Distinguishes from peer recovery shapes

Shape Geographic profile Implied mechanism
Capital-localized restoration >80% one region (capital) Filtering, per-region selective
Uniform restoration Balanced across regions BGP re-advertisement OR uniform filter relaxation
Operator-localized restoration One AS recovers, others stay dark Per-carrier filter / per-carrier deal
Service-localized restoration Specific domains/services back Whitelist expansion

These shapes are not mutually exclusive — the capital-localized shape can co-occur with service-localized (specific domains unblocked in the capital first) or with diurnal restoration (restoration windows during specific hours). Iran's May 26 recovery is structurally a capital-localized + likely service-localized combination given the pre-existing whitelist architecture.

Diagnostic value

For external observers — incident-response teams at multi-region SaaS providers, journalists, civil-society researchers — the capital-localized shape provides several inferences:

  • The shutdown was filtering-based, not route-withdrawal-based, regardless of what the original observability evidence said.
  • The state retains capacity to roll back the relaxation cheaply if the recovery becomes politically inconvenient.
  • Recovery of non-capital regions is not implied by the capital recovery; subsequent regional recovery requires its own observed signals.
  • The state has functioning whitelist / DPI infrastructure in the capital that is operationally healthy enough to support selective relaxation — not just a binary on/off switch.

Seen in

  • sources/2026-05-27-cloudflare-irans-internet-is-partially-restored-cloudflare-radar-data-shows — canonical wiki instance.

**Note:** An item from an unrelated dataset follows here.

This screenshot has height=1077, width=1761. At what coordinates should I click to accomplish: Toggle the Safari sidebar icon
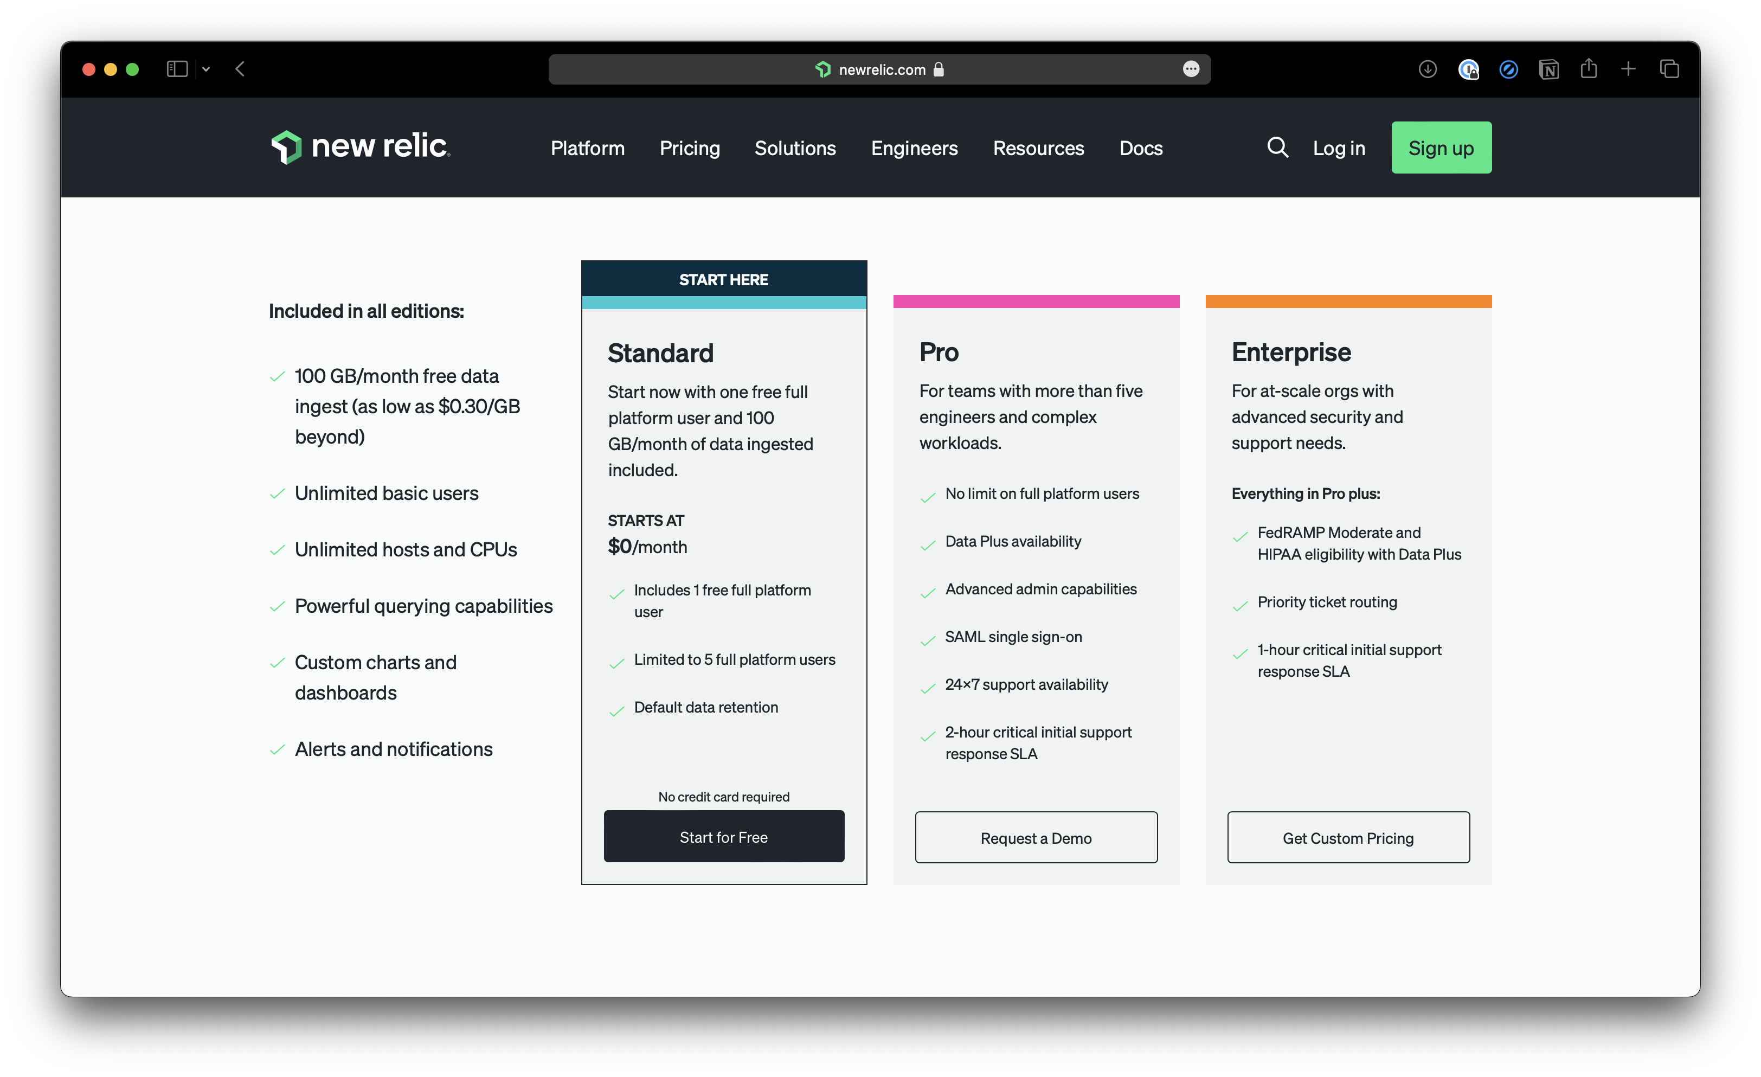point(177,69)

Iran's February 28 2026 shutdown began its first partial restoration on May 26 with 91.6% of restored HTTP requests originating from Tehran, all four major Iranian operators (TCI, IranCell, RighTel, MCCI) simultaneously rising, while "other regions show minor increases" — the structurally diagnostic shape of a filtering-based shutdown being walked back selectively by region rather than turned off uniformly.